(Screenshot grounding data)
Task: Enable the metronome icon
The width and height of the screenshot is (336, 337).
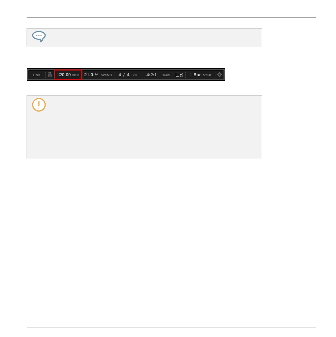Action: pyautogui.click(x=50, y=74)
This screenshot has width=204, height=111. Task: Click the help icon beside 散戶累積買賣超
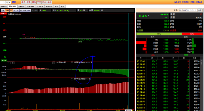coord(72,79)
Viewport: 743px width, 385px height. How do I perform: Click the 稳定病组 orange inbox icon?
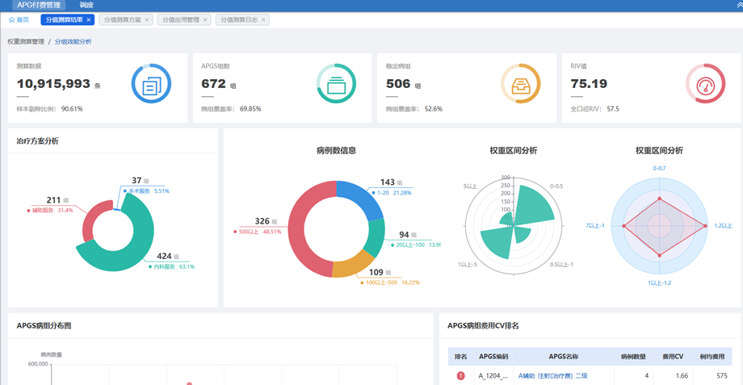pos(521,83)
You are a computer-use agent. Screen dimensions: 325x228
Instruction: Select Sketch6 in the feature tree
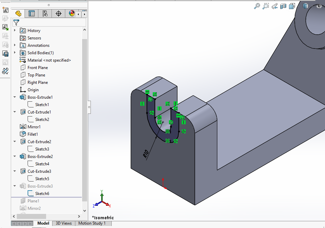point(42,194)
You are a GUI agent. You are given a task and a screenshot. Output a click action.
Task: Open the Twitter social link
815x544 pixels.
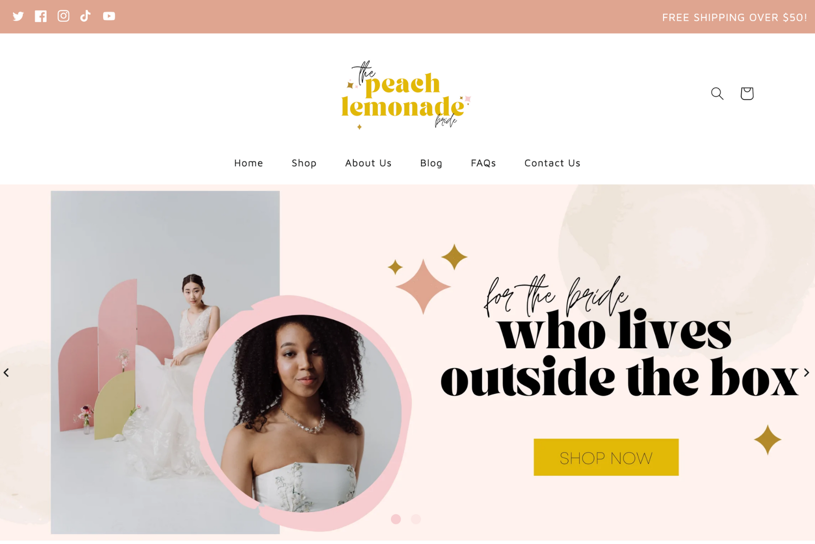tap(18, 17)
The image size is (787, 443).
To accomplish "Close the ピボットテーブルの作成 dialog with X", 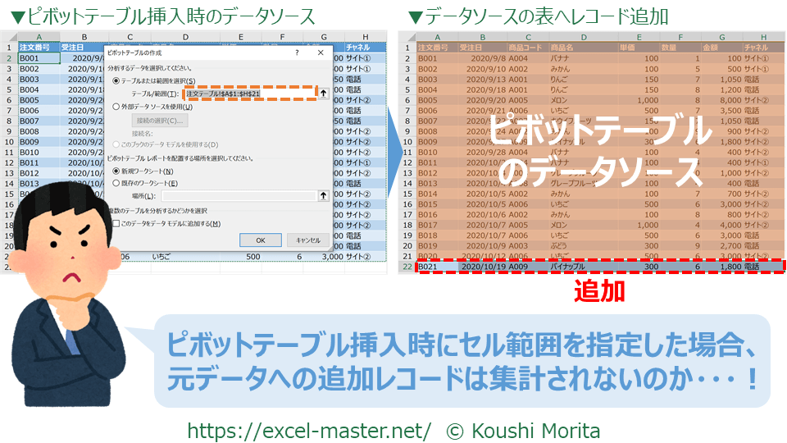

Exercise directions - Above are the records; give them all again exactly, apart from the pictures.

Written solution -
Task: Enable the metronome icon
The width and height of the screenshot is (336, 337).
Action: pyautogui.click(x=50, y=74)
This screenshot has width=204, height=111. Task: Click the help icon beside 散戶累積買賣超
coord(72,79)
Viewport: 743px width, 385px height. How do I perform: Click the 稳定病组 orange inbox icon?
pos(521,83)
You are a computer-use agent. Screen dimensions: 325x228
Instruction: Select Sketch6 in the feature tree
point(42,194)
You are a GUI agent. You are given a task and a screenshot. Output a click action.
Task: Open the Twitter social link
815x544 pixels.
tap(18, 17)
The image size is (787, 443).
To accomplish "Close the ピボットテーブルの作成 dialog with X", 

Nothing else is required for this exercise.